Ese es el perfil de las 39 mujeres que, durante 2007, utilizaron alguno de los centros de atención a víctimas de malos tratos que, durante el año pasado, tuvo abiertos Gijón. O bien la casa municipal, que estuvo en marcha entre enero y julio, o bien la Casa Malva, el primer dispositivo del país destinado a la atención integral a las víctimas y que, hace un año, se inauguró en Montevil. El balance del año fue presentado ayer en rueda de prensa por las concejalas de Servicios Sociales y de Empleo, Igualdad y Juventud, Esperanza Fernández y Begoña Fernández, respectivamente, junto a la coordinadora de la red de acogida, Yoanna Magdalena.
Las tres comparecieron tras celebrarse la reunión de la comisión de seguimiento de la Casa Malva, en la que estuvieron presentes, además, miembros del Instituto Asturiano de la Mujer, del Consejo Asturiano de la Mujer, así como las presidentas de las asociaciones de Mujeres Divorciadas y de Víctimas de Agresión Sexual, Pilar Fernández-Peña y Mariti Pereira, respectivamente.
Begoña Fernández explicó que han constatado «la juventud de las víctimas», una tendencia que va en aumento, «puesto que tenemos casos de niñas de 16 años que son golpeadas por su novio», explicó Pereira, quien considera que «cada vez tenemos más casos, pero es porque las mujeres denuncian más. Eso que hemos ganado».
Madres e hijos
Para evitar que la cifra siga creciendo, desde la Casa Malva se han puesto en marcha programas pioneros en el país, dirigidos tanto a las mujeres víctimas de malos tratos como a sus hijos. En 2007, 27 niños y niñas residieron en los centros de acogida de Gijón.
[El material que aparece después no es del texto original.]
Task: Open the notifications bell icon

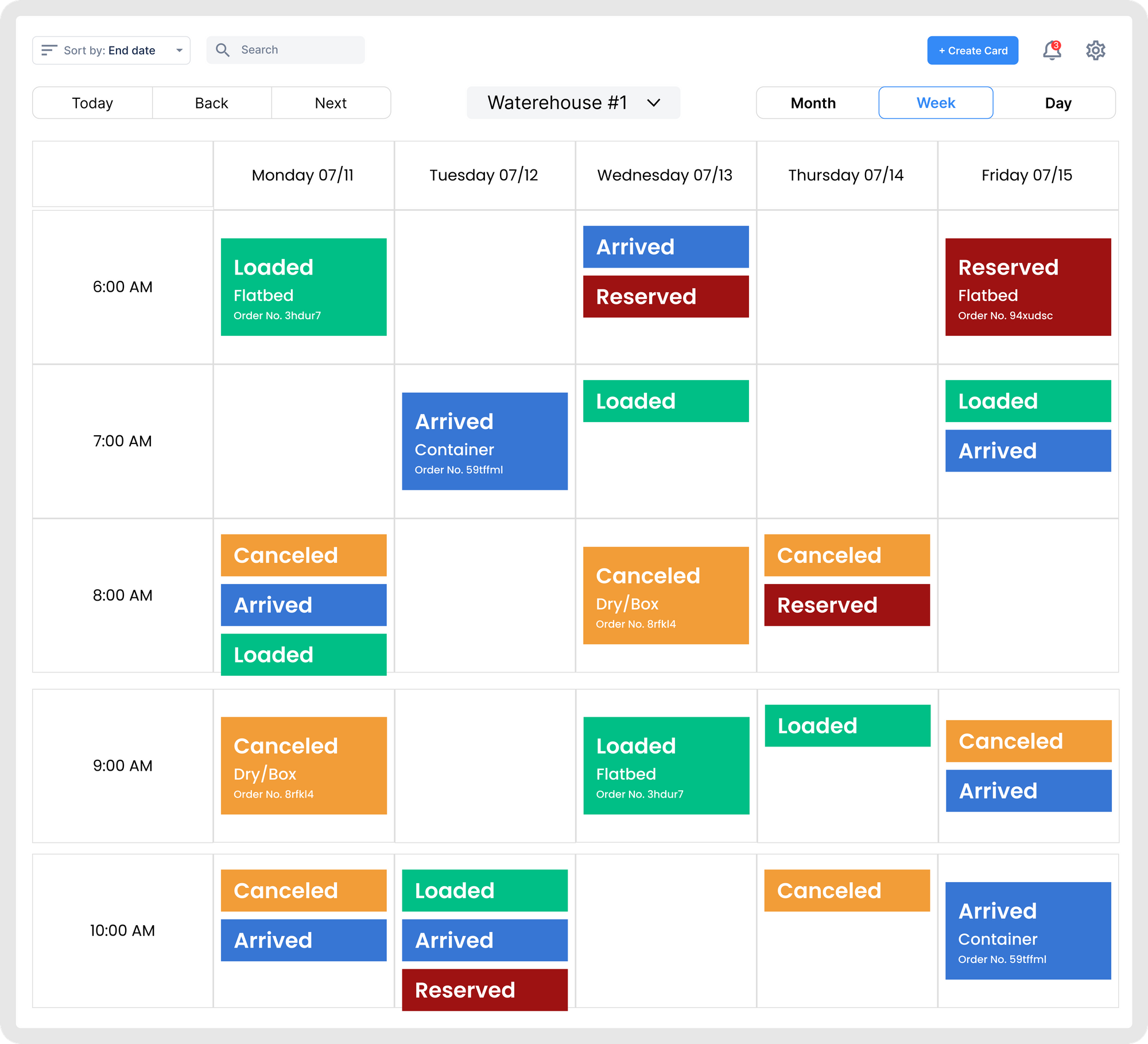Action: click(1052, 51)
Desde que se abrió el dispositivo de Montevil, el equipo de atención, formado por 15 personas, realiza tratamientos individualizados y específicos para los menores.
Según explicó Begoña Fernández, «por primera vez, hemos trabajado con los hijos de las víctimas», colectivo a los que Joanna Magdalena calificó de los «grandes olvidados», ya que, hasta ahora, todos los esfuerzos se centraban «en tratar a la madre, en ayudarla a superar su vínculo con el maltratador y a lograr que volviera a recuperar su independencia».
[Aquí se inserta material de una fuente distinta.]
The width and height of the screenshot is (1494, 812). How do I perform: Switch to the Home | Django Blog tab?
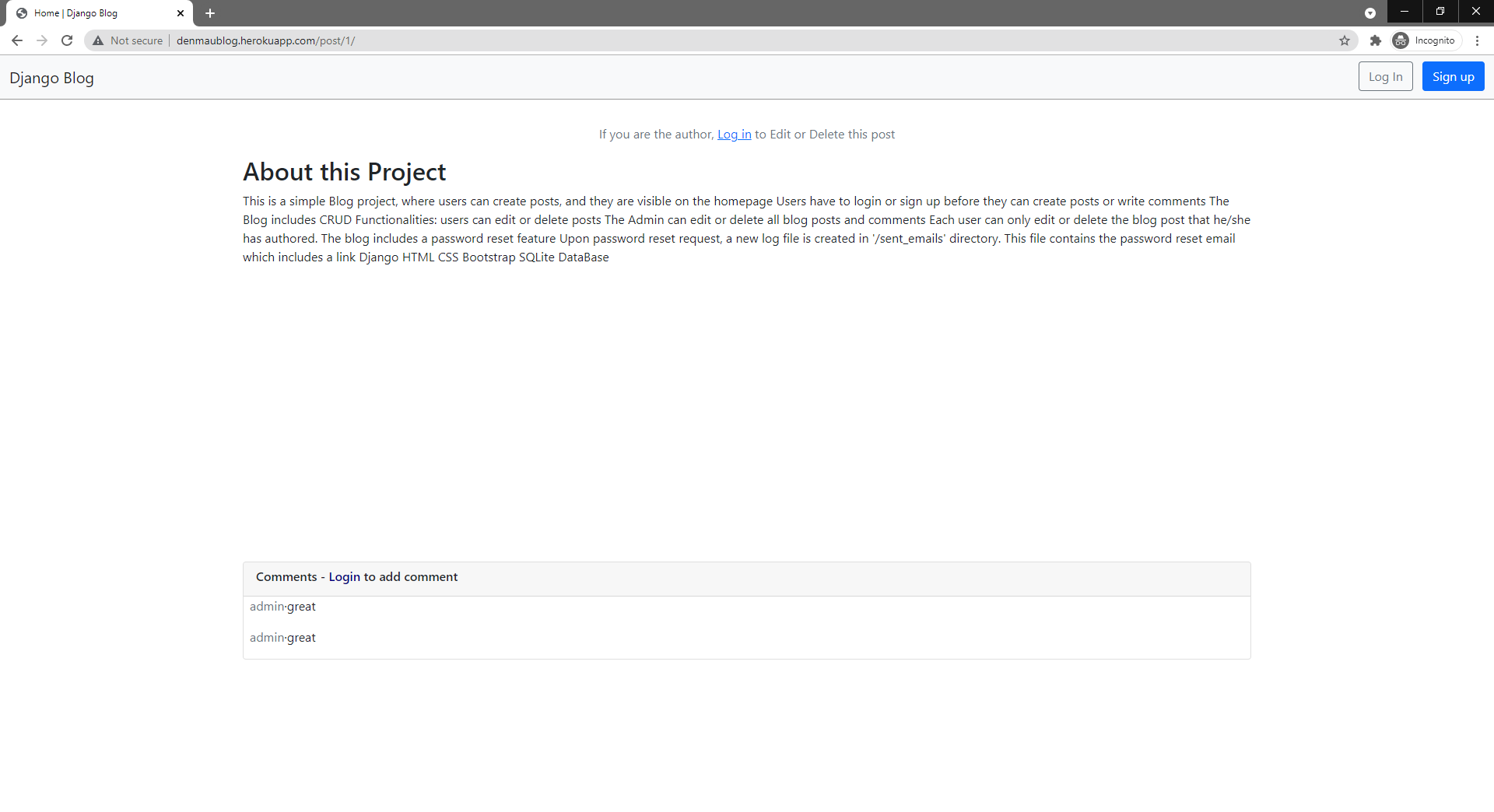coord(93,13)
En estos esfuerzos, los niños y niñas jugaban un papel secundario, una actuación que, con el tiempo, se ha demostrado errónea «porque cada vez hay más casos de víctimas de malos tratos que, ahora, lo son de sus hijos. No tanto físicamente, como psicológicamente».
Según la coordinadora de la red de acogida, los menores que han pasado por la Casa Malva «son de todas las edades» y todos ellos «son conscientes de lo que ocurre». La clave para evitar que repitan las conductas observadas en sus mayores es, asegura, «la educación».